**Exercise requirements:** What you return has to match the listing below line for line.

**Excerpted data:**
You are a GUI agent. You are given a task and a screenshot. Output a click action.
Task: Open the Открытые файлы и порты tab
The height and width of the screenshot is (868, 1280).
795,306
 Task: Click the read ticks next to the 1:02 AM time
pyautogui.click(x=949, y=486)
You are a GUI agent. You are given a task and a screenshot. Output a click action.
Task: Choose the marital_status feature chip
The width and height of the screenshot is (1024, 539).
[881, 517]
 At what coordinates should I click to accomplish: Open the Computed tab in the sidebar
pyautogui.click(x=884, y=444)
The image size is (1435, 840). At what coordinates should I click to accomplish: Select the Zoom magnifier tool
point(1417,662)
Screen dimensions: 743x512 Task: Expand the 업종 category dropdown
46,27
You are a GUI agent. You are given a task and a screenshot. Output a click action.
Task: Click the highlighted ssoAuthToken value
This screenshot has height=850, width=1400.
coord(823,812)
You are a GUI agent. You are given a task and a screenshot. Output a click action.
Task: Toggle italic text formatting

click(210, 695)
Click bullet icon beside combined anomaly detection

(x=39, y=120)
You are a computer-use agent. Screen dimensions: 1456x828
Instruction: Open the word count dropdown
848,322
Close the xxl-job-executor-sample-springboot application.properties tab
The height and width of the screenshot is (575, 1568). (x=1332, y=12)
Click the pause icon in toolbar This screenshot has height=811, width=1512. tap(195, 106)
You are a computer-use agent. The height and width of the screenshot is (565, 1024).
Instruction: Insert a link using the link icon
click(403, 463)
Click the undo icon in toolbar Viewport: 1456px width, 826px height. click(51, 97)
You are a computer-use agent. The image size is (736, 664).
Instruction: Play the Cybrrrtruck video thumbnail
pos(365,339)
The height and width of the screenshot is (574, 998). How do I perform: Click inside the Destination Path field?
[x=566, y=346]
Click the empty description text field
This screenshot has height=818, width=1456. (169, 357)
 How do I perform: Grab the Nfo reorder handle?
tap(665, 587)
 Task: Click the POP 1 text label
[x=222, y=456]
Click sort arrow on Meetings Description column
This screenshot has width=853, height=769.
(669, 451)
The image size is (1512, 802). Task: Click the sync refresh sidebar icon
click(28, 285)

**Task output:**
You are a GUI agent. You are given a task and a screenshot. Output a click action.
Task: Open the Открытые файлы и порты tab
The height and width of the screenshot is (868, 1280).
795,306
 Task: Click the read ticks next to the 1:02 AM time
pyautogui.click(x=949, y=486)
You are a GUI agent. You are given a task and a screenshot. Output a click action.
Task: Choose the marital_status feature chip
The width and height of the screenshot is (1024, 539).
[881, 517]
 At what coordinates should I click to accomplish: Open the Computed tab in the sidebar
pyautogui.click(x=884, y=444)
The image size is (1435, 840). At what coordinates should I click to accomplish: Select the Zoom magnifier tool
point(1417,662)
Screen dimensions: 743x512 Task: Expand the 업종 category dropdown
46,27
You are a GUI agent. You are given a task and a screenshot. Output a click action.
Task: Click the highlighted ssoAuthToken value
This screenshot has height=850, width=1400.
coord(823,812)
You are a GUI agent. You are given a task and a screenshot. Output a click action.
Task: Toggle italic text formatting

click(210, 695)
Click bullet icon beside combined anomaly detection

(x=39, y=120)
You are a computer-use agent. Screen dimensions: 1456x828
Instruction: Open the word count dropdown
848,322
Close the xxl-job-executor-sample-springboot application.properties tab
The height and width of the screenshot is (575, 1568). (x=1332, y=12)
Click the pause icon in toolbar This screenshot has height=811, width=1512. tap(195, 106)
You are a computer-use agent. The height and width of the screenshot is (565, 1024).
Instruction: Insert a link using the link icon
click(403, 463)
Click the undo icon in toolbar Viewport: 1456px width, 826px height. click(51, 97)
You are a computer-use agent. The image size is (736, 664).
Instruction: Play the Cybrrrtruck video thumbnail
pos(365,339)
The height and width of the screenshot is (574, 998). How do I perform: Click inside the Destination Path field?
[x=566, y=346]
Click the empty description text field
This screenshot has height=818, width=1456. (169, 357)
 How do I perform: Grab the Nfo reorder handle?
tap(665, 587)
 Task: Click the POP 1 text label
[x=222, y=456]
Click sort arrow on Meetings Description column
This screenshot has width=853, height=769.
(669, 451)
The image size is (1512, 802). Task: Click the sync refresh sidebar icon
click(28, 285)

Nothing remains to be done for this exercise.